Nel corso dell’incontro, la Sindaca ha definito ABC come “una costola” della sua Amministrazione e ha ribadito l’impegno a tutelare i posti di lavoro dei dipendenti, che ha definito “padri di famiglia”, un’espressione che la FP CGIL ha commentato, ricordando che tra questi vi sono anche molte lavoratrici.
Il sindacato ha espresso forti dubbi sulla credibilità del piano industriale, evidenziando come la mancanza di documentazione, copertura finanziaria e visione chiara lo rendano poco più che un atto di fede. Ha inoltre messo in discussione l’efficacia di soluzioni come l’introduzione dei “cassonetti intelligenti”, paragonandole ironicamente alle “bombe intelligenti” di memoria passata, sottolineandone la natura semplicistica rispetto alla complessità delle problematiche aziendali.
Alla domanda se le risorse tagliate verranno reintegrate, la Sindaca non ha fornito risposte. La FP CGIL FR LT ha ribadito che la città non può essere lasciata al degrado e che non si può scaricare la responsabilità sugli operatori, che finora hanno garantito il servizio con professionalità.

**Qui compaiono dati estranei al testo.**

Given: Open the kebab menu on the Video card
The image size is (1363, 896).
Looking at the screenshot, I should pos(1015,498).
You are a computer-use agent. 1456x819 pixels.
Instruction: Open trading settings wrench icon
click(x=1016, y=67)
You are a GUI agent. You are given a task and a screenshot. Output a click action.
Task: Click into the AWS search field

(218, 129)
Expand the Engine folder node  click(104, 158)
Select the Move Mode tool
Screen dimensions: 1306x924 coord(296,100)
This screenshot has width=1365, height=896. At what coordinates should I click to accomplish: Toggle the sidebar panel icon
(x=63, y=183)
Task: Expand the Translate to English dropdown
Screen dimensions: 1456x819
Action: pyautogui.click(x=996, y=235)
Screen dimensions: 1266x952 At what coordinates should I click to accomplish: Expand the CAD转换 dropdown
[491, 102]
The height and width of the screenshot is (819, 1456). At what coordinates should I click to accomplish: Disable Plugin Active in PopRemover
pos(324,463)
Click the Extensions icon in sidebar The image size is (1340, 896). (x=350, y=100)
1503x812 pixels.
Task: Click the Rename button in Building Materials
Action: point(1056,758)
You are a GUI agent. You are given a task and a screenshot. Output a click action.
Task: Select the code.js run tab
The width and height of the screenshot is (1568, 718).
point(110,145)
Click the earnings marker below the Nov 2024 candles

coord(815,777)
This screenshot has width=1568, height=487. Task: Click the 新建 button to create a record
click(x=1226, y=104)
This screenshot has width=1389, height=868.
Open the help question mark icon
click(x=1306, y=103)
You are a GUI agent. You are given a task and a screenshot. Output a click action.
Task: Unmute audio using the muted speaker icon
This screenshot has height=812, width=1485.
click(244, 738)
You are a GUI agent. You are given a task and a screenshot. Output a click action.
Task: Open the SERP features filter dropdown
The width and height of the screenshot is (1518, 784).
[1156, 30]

Insieme a FIT CISL Latina e Fiadel, la FP CGIL ha proclamato lo stato di agitazione, in attesa di una convocazione da parte del Prefetto. Le sigle sindacali si dichiarano pronte a mettere in campo ogni iniziativa necessaria a tutela dei lavoratori e delle loro famiglie. Se l’inerzia dell’Amministrazione dovesse continuare, non si esclude il ricorso a ulteriori forme di mobilitazione.